• Task details:
Ignore the pictures in the data below and set down exactly the lines from its first line through the line containing "Viewport: 775px width, 347px height.".

Saved entries
___

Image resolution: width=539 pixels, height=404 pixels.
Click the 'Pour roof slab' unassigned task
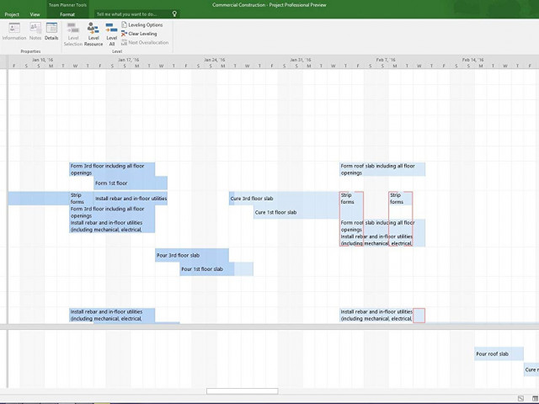[x=499, y=354]
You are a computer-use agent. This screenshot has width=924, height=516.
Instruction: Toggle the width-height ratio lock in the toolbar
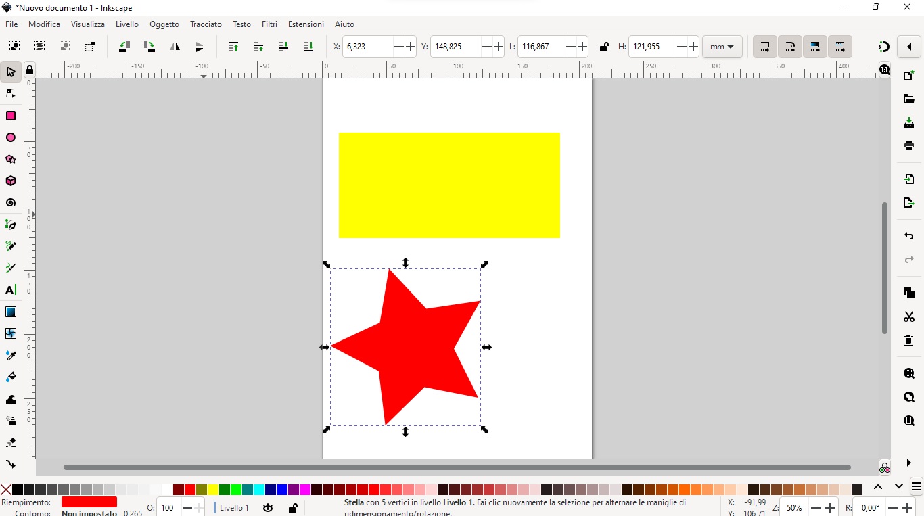604,47
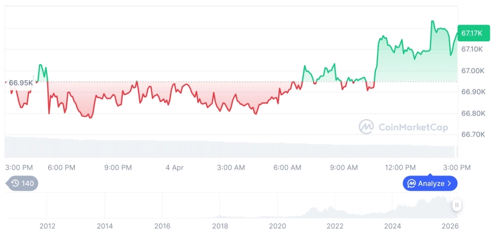Click the 66.95K opening price label
Viewport: 499px width, 233px height.
tap(21, 83)
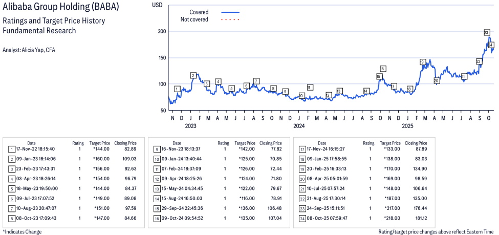Viewport: 499px width, 235px height.
Task: Click chart marker 20 at the April dip
Action: (436, 81)
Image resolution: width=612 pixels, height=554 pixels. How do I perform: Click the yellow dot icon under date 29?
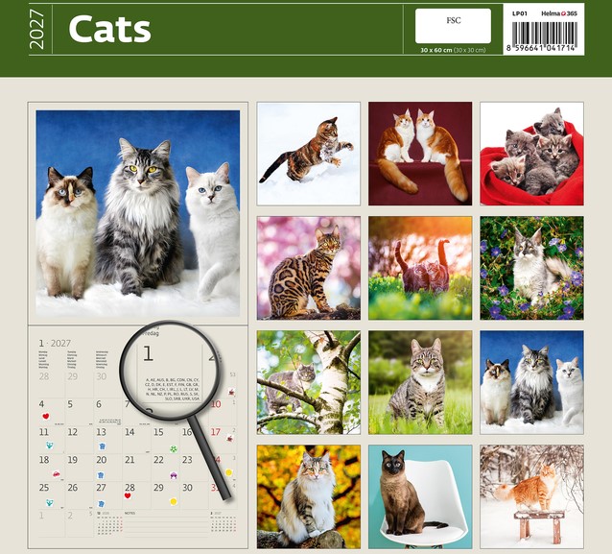[174, 501]
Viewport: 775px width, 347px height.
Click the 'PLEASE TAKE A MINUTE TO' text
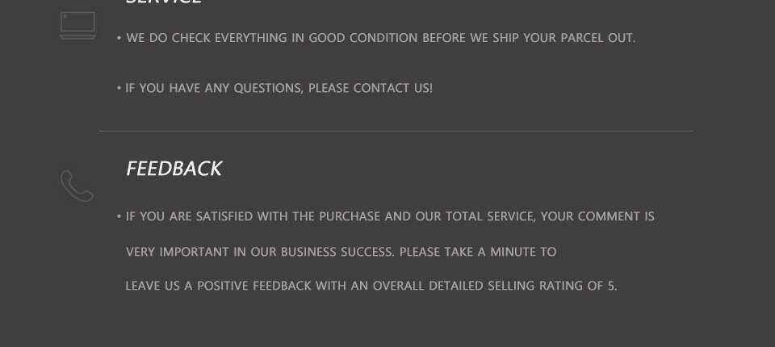478,252
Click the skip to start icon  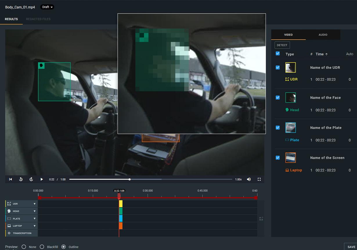10,179
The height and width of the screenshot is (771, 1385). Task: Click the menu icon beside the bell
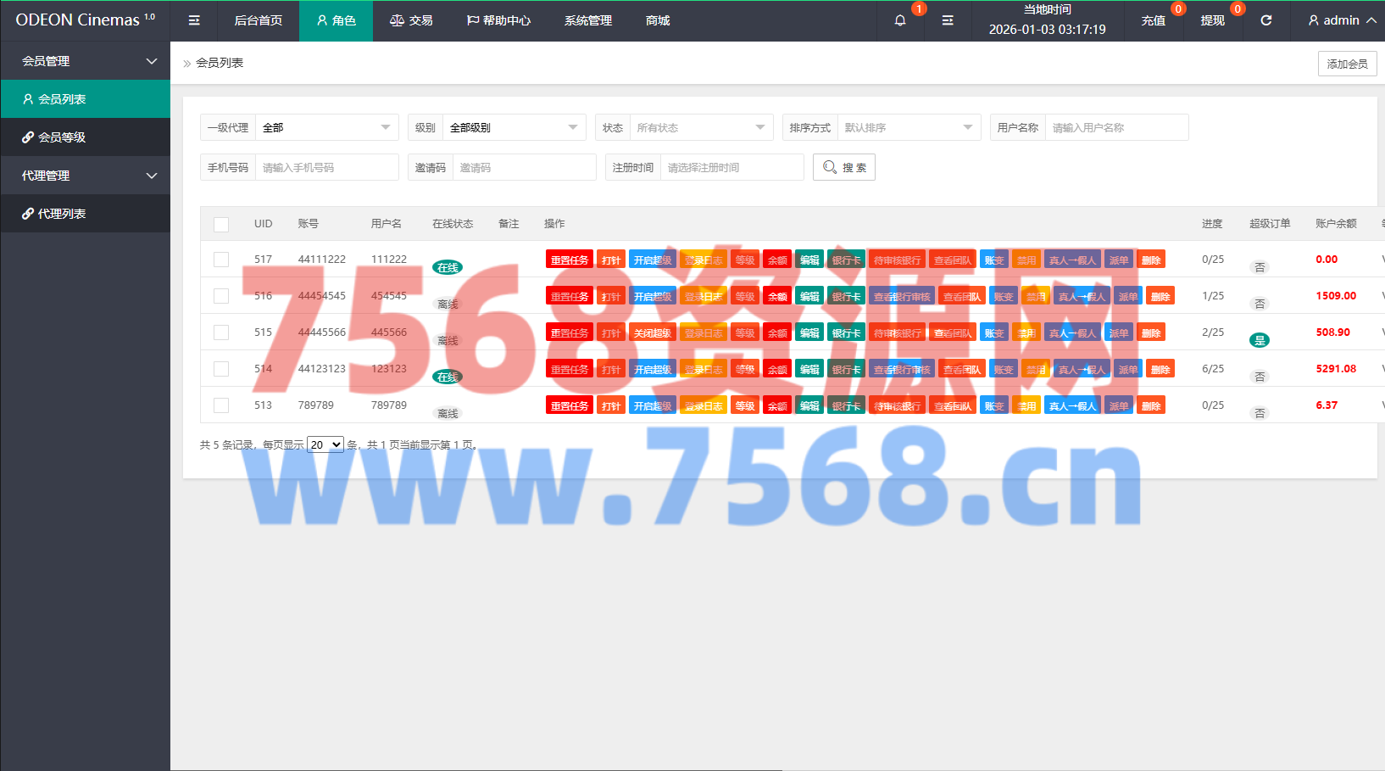coord(948,20)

___

• Reply to the task:
Image resolution: width=539 pixels, height=404 pixels.
Click the 'Pour roof slab' unassigned task
[x=499, y=354]
You are a computer-use agent. This screenshot has width=924, height=516.
Instruction: Toggle the width-height ratio lock in the toolbar
604,47
Click the 66.95K opening price label
Viewport: 499px width, 233px height.
tap(21, 83)
Viewport: 499px width, 235px height.
Task: Click chart marker 20 at the April dip
Action: (436, 81)
Image resolution: width=612 pixels, height=554 pixels. How do I perform: Click the yellow dot icon under date 29?
[174, 501]
Viewport: 775px width, 347px height.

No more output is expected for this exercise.